Merkez Bankası sürpriz bir kararla politika faizini, 3.5 puan artışla, yüzde 46’ya çıkardı. Bu karar piyasalarda olumlu karşılanırken, Merkez’in fonlama faizini 49’a kadar yükseltmesi ise “Merkez Bankası siyasi kaynaklı oluşabilecek yeni piyasa ataklarına mı hazırlanıyor” sorusuna neden oldu.
19 Mart’ta başlayan piyasadaki İmamoğlu paniği hâlâ durdurulamadı ve ekonomiye faturası büyümeye devam ediyor. Merkez Bankası’nın sürpriz kararı “paniği artık kesme amacı” taşıyor olabilir. Çünkü bu sayede faizler daha da yükselecek, bunun artık dövize olan talebi durdurması ihtimali yüksek.
Ancak bunun artık bir güven sorunu haline geldiği, siyasi ortamdaki gerginlik kesilmediği takdirde, daha da yükselecek faizlerle bile döviz talebinin yeniden canlanma tehlikesi bulunduğu gerçeğini unutmamak gerek.

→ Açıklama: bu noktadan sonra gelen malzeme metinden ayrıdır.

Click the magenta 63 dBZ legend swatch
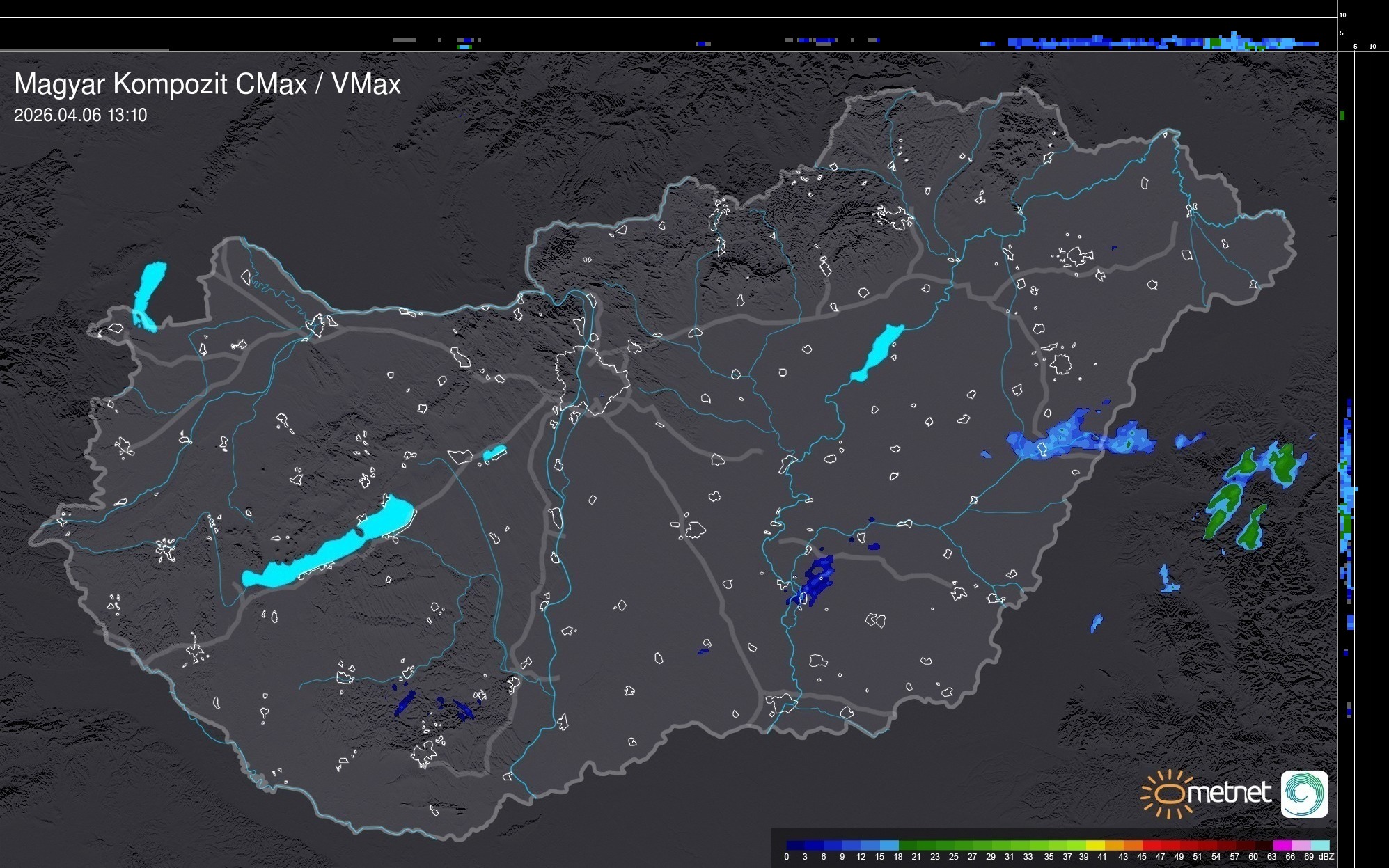This screenshot has height=868, width=1389. 1282,845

İktisatçılar fiili faiz haline gelen yüzde 46’ya rağmen politika faizinin yüzde 42.5’te tutulmasının, para piyasalarındaki şeffaflık ve etkinliği engellediği görüşündeydiler. Bu nedenle iktisatçılar politika faizinin, fiili oran haline gelen yüzde 46’ya çıkarılması gerektiğini söylüyorlardı.

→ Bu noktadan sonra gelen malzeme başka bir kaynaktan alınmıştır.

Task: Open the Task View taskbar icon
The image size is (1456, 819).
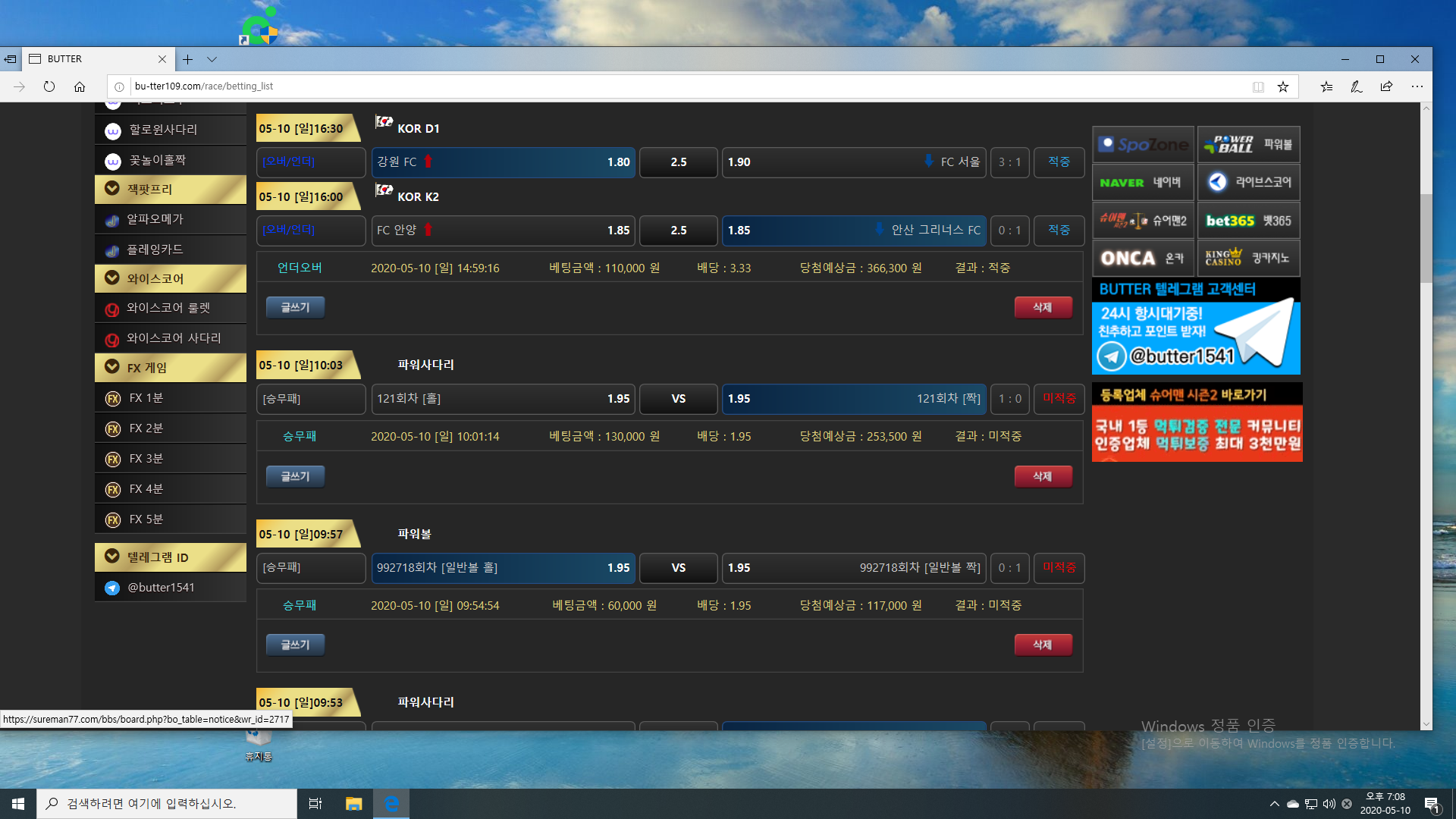Action: 315,803
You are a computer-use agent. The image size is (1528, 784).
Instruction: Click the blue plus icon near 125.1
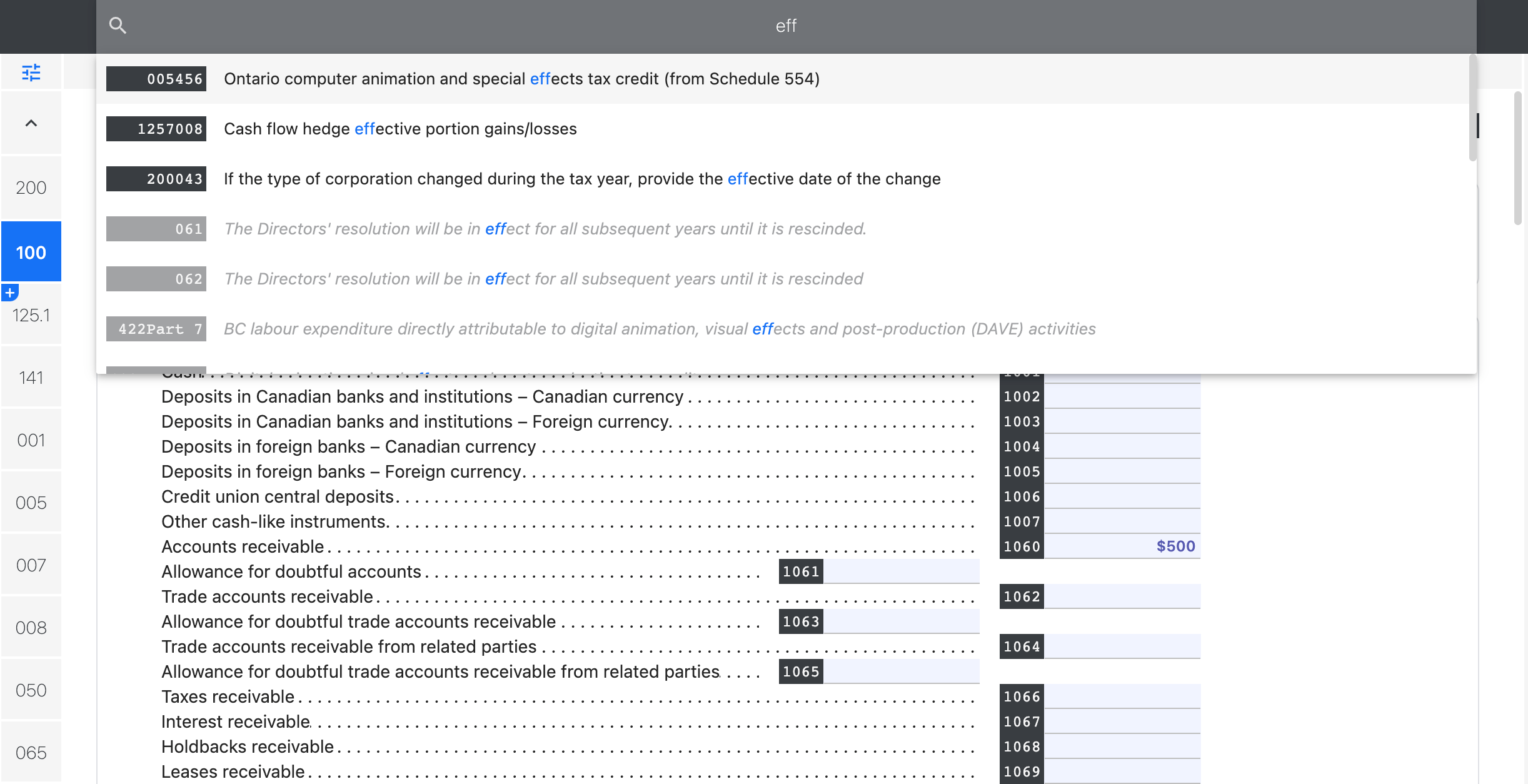click(x=10, y=293)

Söylüyorlardı ama çoğu iktisatçı “siyasi kaygılar nedeniyle bu artırımın yapılmayacağı, mevcut ikili faiz sisteminin korunacağını” bekliyordu. Bu nedenle Merkez Bankası’nın bu kararı, “piyasaya olumlu sürpriz” yarattı.
İktisatçılar bu ayarlamadan sonra artık politika faizinin yeniden etkin olacağını, fonlamanın da bu faiz oranından yapılabileceğini söylüyorlardı. Yani fiili borçlanma faizinin daha yukarılara çıkmasına gerek olmadığı görüşündeydiler.
SİYASETİN EKONOMİK FATURASI ÇOK BÜYÜK
Merkez Bankası’nın politika faizini 3.5 puan artırırken, fonlama faizi ile politika faizi arasındaki 3 puan çıkardığı farkı koruması, iktisatçılar ve piyasalar tarafından beklenmiyordu. Bu kararla “Merkez Bankası sıkıştığı anda fonlama faizini yüzde 49’a kadar çıkarma inisiyatifi” almış oldu.
Bu oranın yüzde 49’a çıkarılmasına gerek olmadığı halde, bu yönde karar verilmesi, bazı soru işaretlerine neden oldu. Merkez Bankası’na dışarıdan “yüzde 46’nın dövize talebi önlemede yetmeyeceği” telkini gelmiş olabilir. Tüm piyasa gerektiği halde bu karar alınmaz diyordu. Sadece Goldman ve bir yabancı bankanın bu kararı bildiklerini bir kenara yazmak gerekiyor.
Bu oranın 49’a kadar çıkarılması belki de içeride “siyasi tansiyon nedeniyle piyasada oluşan paniklerin bundan sonra tekrar edebileceği” ihtimalinden kaynaklanıyordur.
Yani Merkez Bankası siyasi nedenlerle piyasalarda oluşan paniğin, “iktidar siyasi baskıyı yumuşatmayacağı için” tekrar edebileceği ihtimalini göz önüne almış olabilir. Bu konuda siyasi iktidarla konuşuldu mu bilmiyoruz ama, Merkez’in aşırı ihtiyatlı bir karar alması, bu ihtimali de öne çıkarıyor.
Sonuçta; 19 Mart siyasi yargı müdahalesinin ekonomiye verdiği zararın ne kadar büyük olduğu, bu kararla itiraf edildi. Faizler tepe nokta yüzde 50’den geri gelirken, 3 kez yapılan indirimin ardından, tekrar yükseltilmek zorunda kalındı. Böylece “programın başarılı devam ettiği iddiaları” da çürüdü.
Bu krizin beklentilerde yarattığı hayal kırıklığı ortada. Yıl sonunda enflasyonun yüzde 30’un altına bile inemeyeceği açık. Faizlerin daha uzun süre yüksek kalması nedeniyle iş dünyasında oluşacak sıkıntının, önümüzdeki günlerde, daha yüksek sesli itirazlara dönüştüğünü görebiliriz.